- Soal Latihan 1: Salin ulang bagian catatan mulai dari baris yang memuat "Collapse the confidence object" sampai dengan baris yang memuat "click(x=724, y=163)", termasuk kedua baris tersebut, tanpa mengubah apa pun. Jangan sertakan gambar dalam jawaban.

Konawe, pnpm-konawe.blogspot.com
- Kecamatan Pondidaha adalah salah satu kecamatan di Kabupaten Konawe
Propinsi Sulawesi Tenggara dengan luas Wilayah 174 Km2 dengan jumlah
Penduduk 11.205 Jiwa dengan Penduduk Laki-laki 5.661 Jiwa dan Perempuan
5.544 Jiwa dengan Kepala Keluarga berjumlah 2.782 KK dengan klasifikasi
558 KK Miskin, 43 KK Sangat Miskin dengan jumlah KK Mampu sebanyak
1.408 KK. Jumlah Desa dan Kelurahan di Kecamatan Pondidaha sebanyak 17
Desa 1 Kelurahan yang terdiri dari : Desa Tirawuta, Wawolemo,
Wowalahumbuti, Amesiu, Mumundowu, Lalodangge, Wonua Mandara, Hongoa,
Puumbinisi, Lalonggotomi, Ahuawatu, Belatu, Laloika, Ambulanu,
Sulemandara, Kelurahan Pondidaha, Wonua Monapa dan Lahunggumbi. Dengan
banyaknya Desa dan Kelurahan ini Kecamatan Pondidaha dibatasi dengan
beberapa wilayah lainnya diantaranya Sebelah Utara berbatasan dengan
Kecamatan Lembo, Sebelah timur berbatasan dengan Kecamatan Besulutu,
Sebelah Selatan berbatasan dengan Kecamatan Landono dan Sebelah Barat
berbatasan dengan Wonggeduku.
Kecamatan
Pondidaha merupakan salah satu lokasi PNPM-PPK pada tahun 2007 yang
merupakan kebijakan pemerintah untuk mempercepat penanggulangan
kemiskinan secara terpadu dan berkelanjutan. Pada Tahun 2007 Kecamatan
Pondidaha & Amonggedo mendapatkan Dana Bantuan PNPM-PPK sebesar
Rp.1.250.000.000,- Sementara itu untuk T.A. 2008 ini Kecamatan Pondidaha
& Amonggedo mendapatkan kucuran Dana sebesar Rp. 1.000.000.000,-
yang dikenal dengan nama PNPM Mandiri Perdesaan. Sedangkan untuk tahun
anggaran 2009 Kecamatan Pondidaha telah berpisah dengan Kecamatan
Amonggedo, mendapatkan alokasi dana sebesar Rp. 2.000.000.000,- (Dua
Milyar Rupiah), di TA. 2010 mendapatkan Alokasi dana sebesar Rp.

- Soal Latihan 2: Lanjutkan teks tentang Kecamatan Pondidaha di atas, mulai dari bagian terakhir yang ditampilkan.

- Catatan Tersedia:

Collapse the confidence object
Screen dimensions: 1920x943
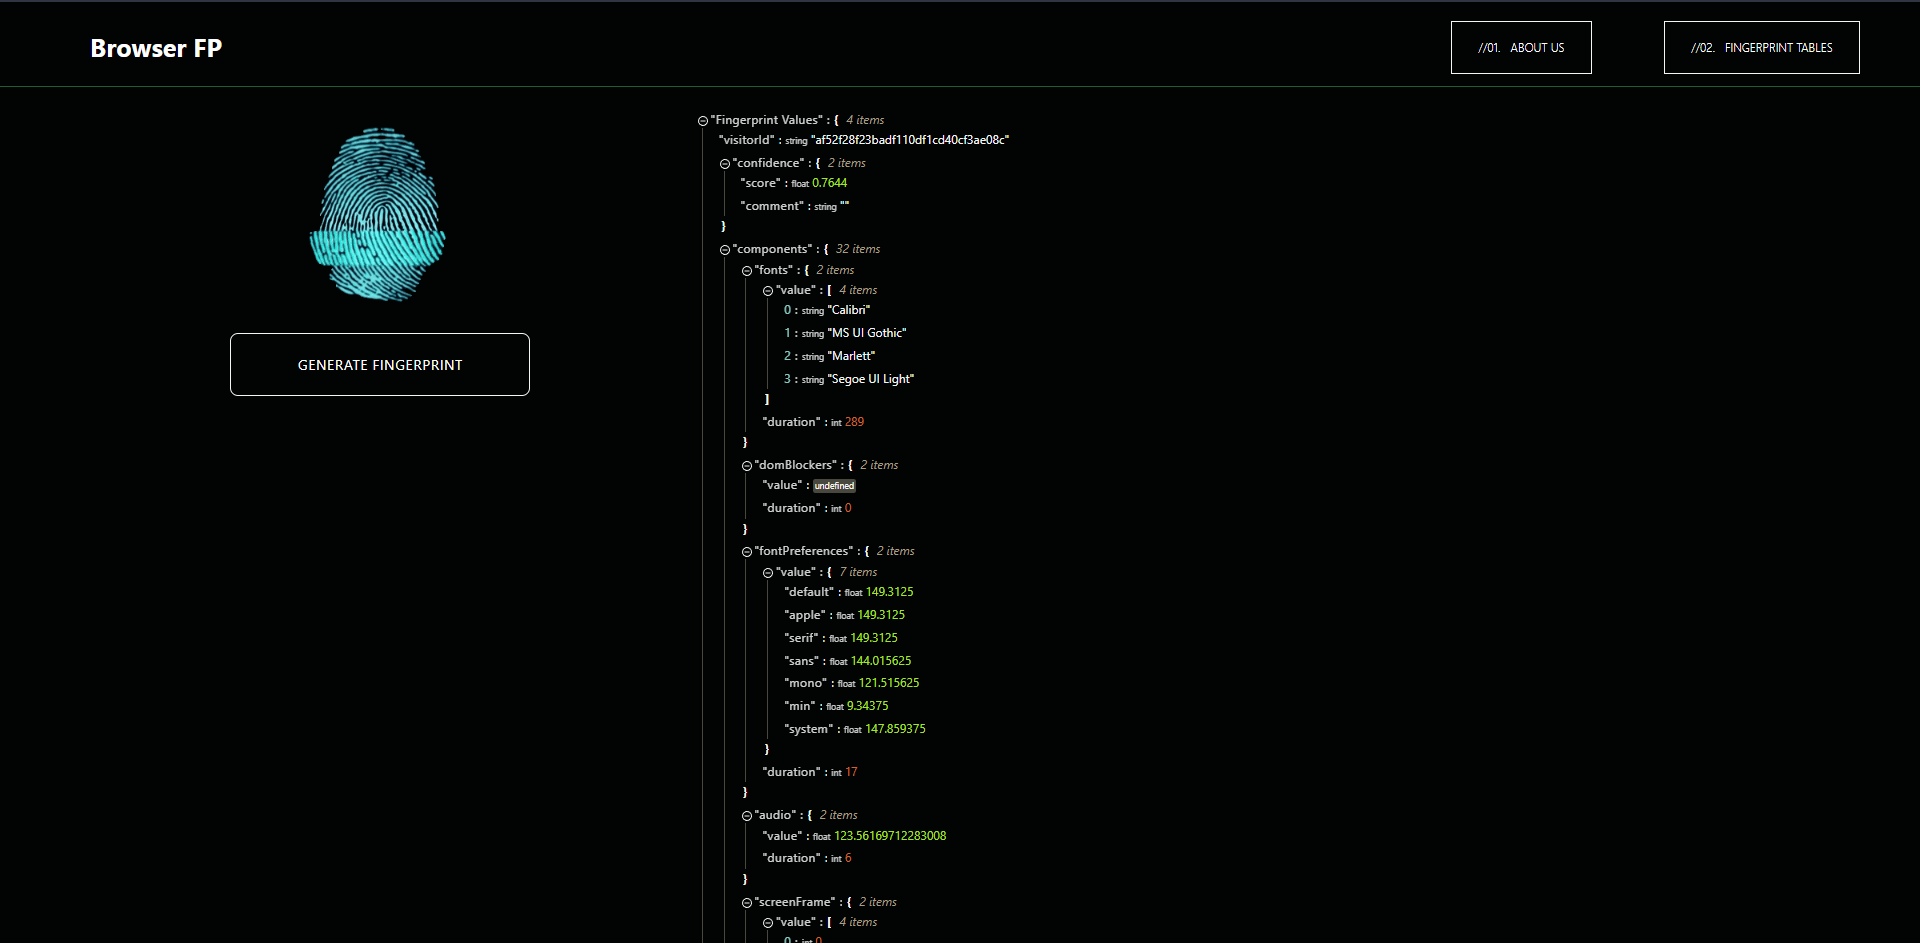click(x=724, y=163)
--
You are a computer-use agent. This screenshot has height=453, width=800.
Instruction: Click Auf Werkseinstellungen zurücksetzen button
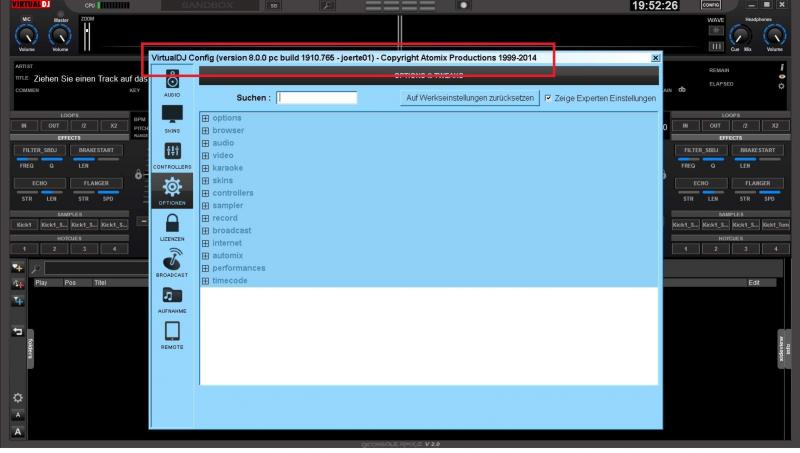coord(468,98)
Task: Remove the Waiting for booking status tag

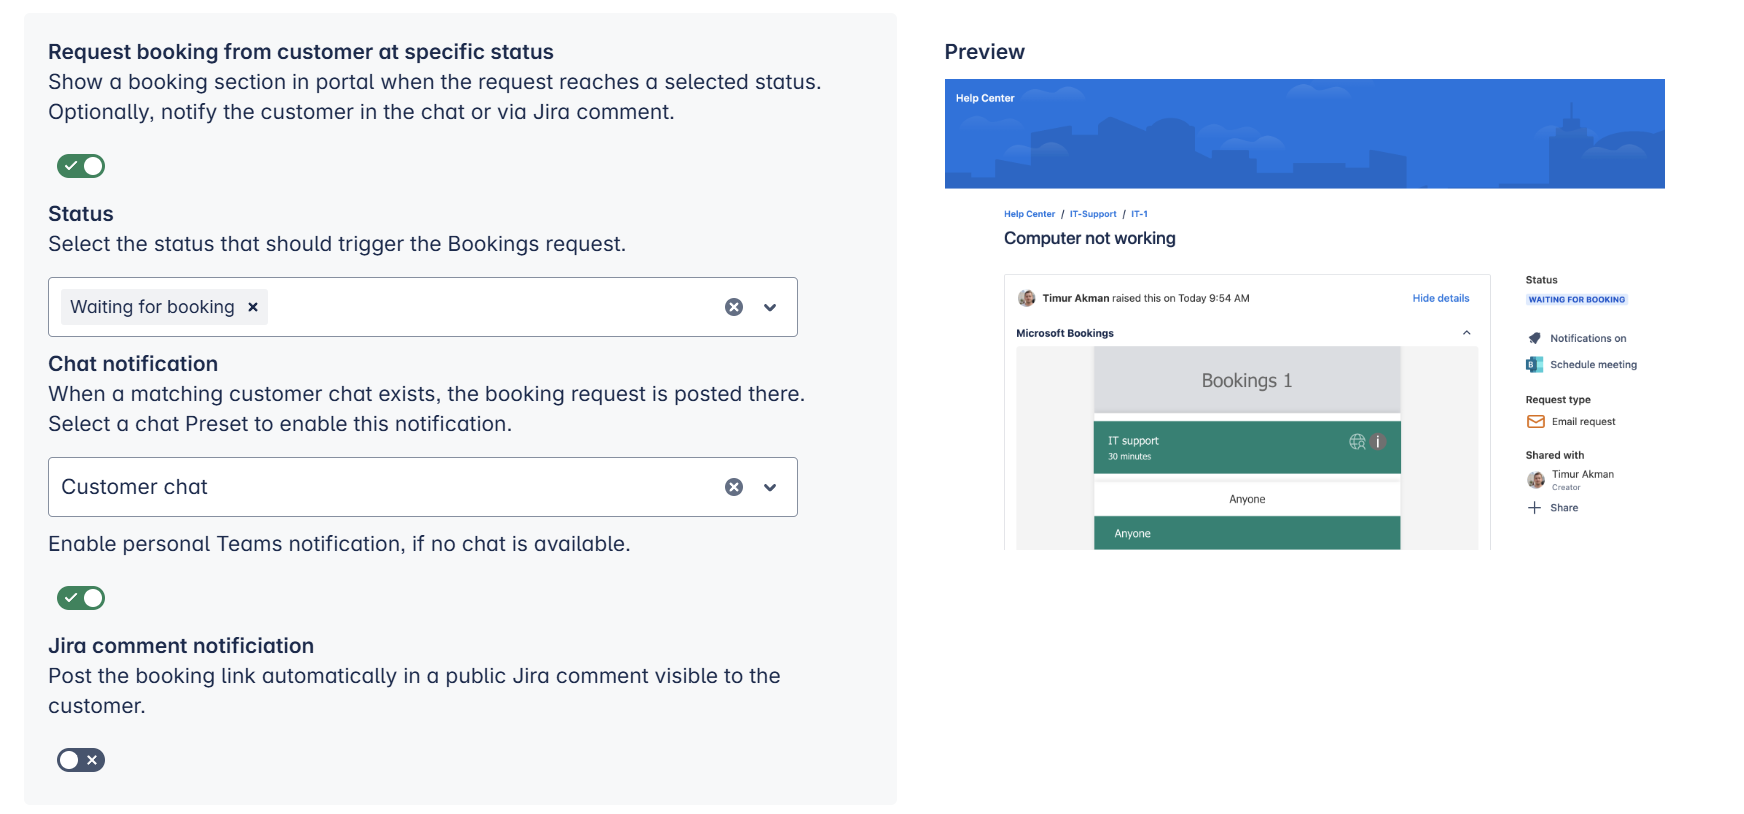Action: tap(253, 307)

- Hasil Latihan 1:
Collapse the confidence object
Screen dimensions: 1920x943
click(x=724, y=163)

- Hasil Latihan 2:
3.000.000.000,- dan Tahun Angggaran 2011 sebesar Rp. 3.000.000.000,-
(Tiga Milyar Rupiah) Namun berhubung karena tidak cairnya dana cost
sharing oleh pemda pada tahun yang dimaksud maka dana BLM 20% tahap
terakhir tidak dapat dicairkan oleh pusat sehingga dana BLM yang masuk
ke rekening BLM Kecamatan Pondidaha hanya 60% dari alokasi atau sebesar
RP. 1.800.000.000,-. Untuk tahun Anggaran 2013 Alokasi dana BLM
Kecamatan Pondidaha mengalami penurunan drastis yakni sebesar RP.
850.000.000,- Namun untuk tahun anggaran 2013 untuk program PNPM-MP
Kecamatan ini baru mulai berproses pada pertengahan bulan Mei 2013, Hal
ini dikarenakan oleh keterlambatan penempatan fasilitator yang baru
menerima Surat perintah tugas pada tanggal 10 Mei 2013 sehingga jika
dibandingkan dengan 20 kecamatan lain progress kegiatannya lebih lambat.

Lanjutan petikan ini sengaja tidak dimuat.